● **Work item**:
Using the listing below, set down exactly the lines starting at the line that contains "Teknoloji (793, 127)" and ending at the line that contains "Türkiye’nin sınır kapısına", both included, and no others.
___ Information shown ___
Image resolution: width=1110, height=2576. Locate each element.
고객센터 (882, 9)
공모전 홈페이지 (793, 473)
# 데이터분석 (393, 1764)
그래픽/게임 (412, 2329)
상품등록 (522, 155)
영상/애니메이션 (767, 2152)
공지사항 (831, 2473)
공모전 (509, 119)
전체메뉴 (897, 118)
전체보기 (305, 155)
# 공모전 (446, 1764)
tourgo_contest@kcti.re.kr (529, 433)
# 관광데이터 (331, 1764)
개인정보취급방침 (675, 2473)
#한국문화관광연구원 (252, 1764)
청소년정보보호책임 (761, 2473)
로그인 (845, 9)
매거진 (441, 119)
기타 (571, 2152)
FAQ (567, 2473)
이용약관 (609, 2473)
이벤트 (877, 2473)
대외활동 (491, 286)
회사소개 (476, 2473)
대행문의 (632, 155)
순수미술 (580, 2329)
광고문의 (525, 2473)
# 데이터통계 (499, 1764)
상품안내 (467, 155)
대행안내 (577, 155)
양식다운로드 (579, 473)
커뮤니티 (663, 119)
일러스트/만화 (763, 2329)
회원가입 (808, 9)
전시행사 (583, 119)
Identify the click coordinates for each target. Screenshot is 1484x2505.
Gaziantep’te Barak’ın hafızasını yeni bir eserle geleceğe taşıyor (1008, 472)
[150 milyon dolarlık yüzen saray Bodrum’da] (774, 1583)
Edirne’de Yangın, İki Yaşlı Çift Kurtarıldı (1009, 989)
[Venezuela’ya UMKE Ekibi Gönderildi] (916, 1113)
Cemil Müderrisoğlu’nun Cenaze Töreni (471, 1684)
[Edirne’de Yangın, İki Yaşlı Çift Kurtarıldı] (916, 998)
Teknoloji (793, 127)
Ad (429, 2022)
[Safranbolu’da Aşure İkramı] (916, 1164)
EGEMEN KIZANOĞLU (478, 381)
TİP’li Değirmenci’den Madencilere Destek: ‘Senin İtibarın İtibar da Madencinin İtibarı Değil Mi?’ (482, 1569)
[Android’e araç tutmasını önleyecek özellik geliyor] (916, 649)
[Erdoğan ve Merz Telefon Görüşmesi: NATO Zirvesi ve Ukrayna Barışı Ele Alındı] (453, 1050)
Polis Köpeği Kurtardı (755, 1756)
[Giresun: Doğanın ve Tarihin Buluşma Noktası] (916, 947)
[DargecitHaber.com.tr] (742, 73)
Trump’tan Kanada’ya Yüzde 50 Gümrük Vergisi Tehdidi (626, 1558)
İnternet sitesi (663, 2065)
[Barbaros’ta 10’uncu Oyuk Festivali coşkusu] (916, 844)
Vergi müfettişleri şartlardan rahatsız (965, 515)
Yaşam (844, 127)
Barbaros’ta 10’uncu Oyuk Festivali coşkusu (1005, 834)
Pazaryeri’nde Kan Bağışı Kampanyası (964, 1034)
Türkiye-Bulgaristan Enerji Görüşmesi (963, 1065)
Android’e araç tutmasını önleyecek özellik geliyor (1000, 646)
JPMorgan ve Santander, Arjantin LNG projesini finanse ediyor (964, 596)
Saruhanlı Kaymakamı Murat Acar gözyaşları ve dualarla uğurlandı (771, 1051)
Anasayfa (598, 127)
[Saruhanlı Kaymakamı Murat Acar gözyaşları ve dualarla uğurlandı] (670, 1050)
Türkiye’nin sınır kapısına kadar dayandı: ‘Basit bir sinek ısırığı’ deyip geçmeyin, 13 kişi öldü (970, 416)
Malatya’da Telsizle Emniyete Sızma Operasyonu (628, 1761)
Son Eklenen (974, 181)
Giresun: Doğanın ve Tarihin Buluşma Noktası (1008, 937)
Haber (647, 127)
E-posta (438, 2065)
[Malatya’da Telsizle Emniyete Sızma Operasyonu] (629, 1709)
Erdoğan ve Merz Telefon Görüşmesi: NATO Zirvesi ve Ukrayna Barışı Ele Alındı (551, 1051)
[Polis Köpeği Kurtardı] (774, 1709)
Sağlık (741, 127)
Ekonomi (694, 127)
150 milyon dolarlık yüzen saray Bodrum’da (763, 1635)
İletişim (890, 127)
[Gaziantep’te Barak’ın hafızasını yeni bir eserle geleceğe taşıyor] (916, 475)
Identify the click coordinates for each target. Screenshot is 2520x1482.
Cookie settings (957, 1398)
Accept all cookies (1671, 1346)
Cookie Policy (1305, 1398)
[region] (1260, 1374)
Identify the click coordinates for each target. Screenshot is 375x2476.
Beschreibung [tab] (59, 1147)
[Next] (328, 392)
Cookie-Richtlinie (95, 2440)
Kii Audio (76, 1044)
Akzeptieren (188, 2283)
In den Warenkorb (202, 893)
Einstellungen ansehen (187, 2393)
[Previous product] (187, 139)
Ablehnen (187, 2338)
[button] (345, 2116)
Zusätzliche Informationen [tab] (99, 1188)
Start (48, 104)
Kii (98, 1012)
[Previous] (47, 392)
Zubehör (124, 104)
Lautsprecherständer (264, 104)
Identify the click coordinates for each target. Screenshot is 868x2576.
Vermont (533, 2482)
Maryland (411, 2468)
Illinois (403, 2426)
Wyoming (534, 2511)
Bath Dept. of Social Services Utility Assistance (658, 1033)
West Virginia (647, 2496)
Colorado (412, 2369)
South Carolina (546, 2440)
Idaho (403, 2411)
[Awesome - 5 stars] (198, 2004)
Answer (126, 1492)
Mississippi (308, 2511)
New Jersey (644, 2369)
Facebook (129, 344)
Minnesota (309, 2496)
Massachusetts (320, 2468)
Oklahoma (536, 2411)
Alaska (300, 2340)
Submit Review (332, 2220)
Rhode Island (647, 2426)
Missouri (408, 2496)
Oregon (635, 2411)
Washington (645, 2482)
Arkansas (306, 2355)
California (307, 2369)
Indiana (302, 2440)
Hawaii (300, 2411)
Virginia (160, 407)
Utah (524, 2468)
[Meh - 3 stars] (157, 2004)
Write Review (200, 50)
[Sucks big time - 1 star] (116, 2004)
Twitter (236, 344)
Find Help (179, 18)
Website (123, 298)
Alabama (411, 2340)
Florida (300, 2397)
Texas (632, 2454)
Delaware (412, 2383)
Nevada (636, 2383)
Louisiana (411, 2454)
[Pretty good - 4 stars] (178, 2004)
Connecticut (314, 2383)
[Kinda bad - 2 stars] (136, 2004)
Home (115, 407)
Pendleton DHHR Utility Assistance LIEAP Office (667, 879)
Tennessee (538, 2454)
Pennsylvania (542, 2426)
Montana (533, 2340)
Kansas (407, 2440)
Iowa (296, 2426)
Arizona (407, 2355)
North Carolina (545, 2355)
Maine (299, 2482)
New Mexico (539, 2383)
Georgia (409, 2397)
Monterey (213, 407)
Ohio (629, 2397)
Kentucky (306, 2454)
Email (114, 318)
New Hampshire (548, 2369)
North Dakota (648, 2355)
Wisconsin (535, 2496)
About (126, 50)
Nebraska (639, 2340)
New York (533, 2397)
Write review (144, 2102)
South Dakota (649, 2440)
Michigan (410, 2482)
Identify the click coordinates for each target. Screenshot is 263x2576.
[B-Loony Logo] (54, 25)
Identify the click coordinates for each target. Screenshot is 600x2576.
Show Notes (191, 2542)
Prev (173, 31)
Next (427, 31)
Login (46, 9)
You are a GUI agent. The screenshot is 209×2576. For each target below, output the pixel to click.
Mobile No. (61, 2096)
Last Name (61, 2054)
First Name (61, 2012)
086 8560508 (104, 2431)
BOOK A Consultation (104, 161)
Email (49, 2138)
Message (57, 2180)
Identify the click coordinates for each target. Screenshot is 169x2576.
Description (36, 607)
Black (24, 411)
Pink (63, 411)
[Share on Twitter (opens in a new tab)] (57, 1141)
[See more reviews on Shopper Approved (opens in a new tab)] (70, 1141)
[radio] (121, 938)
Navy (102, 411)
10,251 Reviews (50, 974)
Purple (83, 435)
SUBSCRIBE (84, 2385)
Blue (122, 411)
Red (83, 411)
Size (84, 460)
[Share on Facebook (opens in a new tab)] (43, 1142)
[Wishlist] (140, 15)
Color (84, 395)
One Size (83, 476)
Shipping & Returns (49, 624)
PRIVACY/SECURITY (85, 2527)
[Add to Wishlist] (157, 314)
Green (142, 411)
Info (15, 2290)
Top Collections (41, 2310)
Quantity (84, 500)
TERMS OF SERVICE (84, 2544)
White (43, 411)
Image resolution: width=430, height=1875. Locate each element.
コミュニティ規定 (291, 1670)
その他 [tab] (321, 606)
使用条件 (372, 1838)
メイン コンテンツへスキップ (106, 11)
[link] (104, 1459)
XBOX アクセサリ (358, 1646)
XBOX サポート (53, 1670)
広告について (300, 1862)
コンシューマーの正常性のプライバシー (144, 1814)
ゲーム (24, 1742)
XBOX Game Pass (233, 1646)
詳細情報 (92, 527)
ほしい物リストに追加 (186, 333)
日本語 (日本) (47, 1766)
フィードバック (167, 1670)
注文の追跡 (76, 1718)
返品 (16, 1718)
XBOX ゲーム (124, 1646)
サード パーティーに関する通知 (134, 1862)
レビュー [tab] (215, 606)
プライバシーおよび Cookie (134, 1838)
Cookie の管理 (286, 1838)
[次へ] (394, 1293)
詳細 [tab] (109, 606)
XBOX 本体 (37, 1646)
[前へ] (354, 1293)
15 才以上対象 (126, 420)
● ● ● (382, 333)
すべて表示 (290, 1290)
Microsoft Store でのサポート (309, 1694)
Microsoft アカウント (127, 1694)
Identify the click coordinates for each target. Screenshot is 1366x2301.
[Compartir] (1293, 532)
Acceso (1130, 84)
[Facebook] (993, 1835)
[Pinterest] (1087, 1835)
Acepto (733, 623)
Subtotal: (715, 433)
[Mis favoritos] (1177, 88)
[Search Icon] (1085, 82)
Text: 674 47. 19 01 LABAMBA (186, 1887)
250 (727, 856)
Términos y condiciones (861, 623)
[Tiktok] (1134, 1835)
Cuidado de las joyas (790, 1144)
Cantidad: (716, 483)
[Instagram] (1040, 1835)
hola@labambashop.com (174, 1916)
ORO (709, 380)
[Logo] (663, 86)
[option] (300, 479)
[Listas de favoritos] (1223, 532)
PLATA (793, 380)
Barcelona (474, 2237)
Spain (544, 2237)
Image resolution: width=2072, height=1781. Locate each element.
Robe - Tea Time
___
● **Result of the task**:
Teknoloji (793, 127)
Ad (429, 2022)
[Safranbolu’da Aşure İkramı] (916, 1164)
EGEMEN KIZANOĞLU (478, 381)
TİP’li Değirmenci’den Madencilere Destek: ‘Senin İtibarın İtibar da Madencinin İtibarı Değil Mi?’ (482, 1569)
[Android’e araç tutmasını önleyecek özellik geliyor] (916, 649)
[Erdoğan ve Merz Telefon Görüşmesi: NATO Zirvesi ve Ukrayna Barışı Ele Alındı] (453, 1050)
Polis Köpeği Kurtardı (755, 1756)
[Giresun: Doğanın ve Tarihin Buluşma Noktası] (916, 947)
[DargecitHaber.com.tr] (742, 73)
Trump’tan Kanada’ya Yüzde 50 Gümrük Vergisi Tehdidi (626, 1558)
İnternet sitesi (663, 2065)
[Barbaros’ta 10’uncu Oyuk Festivali coşkusu] (916, 844)
Vergi müfettişleri şartlardan rahatsız (965, 515)
Yaşam (844, 127)
Barbaros’ta 10’uncu Oyuk Festivali coşkusu (1005, 834)
Pazaryeri’nde Kan Bağışı Kampanyası (964, 1034)
Türkiye-Bulgaristan Enerji Görüşmesi (963, 1065)
Android’e araç tutmasını önleyecek özellik geliyor (1000, 646)
JPMorgan ve Santander, Arjantin LNG projesini finanse ediyor (964, 596)
Saruhanlı Kaymakamı Murat Acar gözyaşları ve dualarla uğurlandı (771, 1051)
Anasayfa (598, 127)
[Saruhanlı Kaymakamı Murat Acar gözyaşları ve dualarla uğurlandı] (670, 1050)
Türkiye’nin sınır kapısına kadar dayandı: ‘Basit bir sinek ısırığı’ deyip geçmeyin, 13 kişi öldü (970, 416)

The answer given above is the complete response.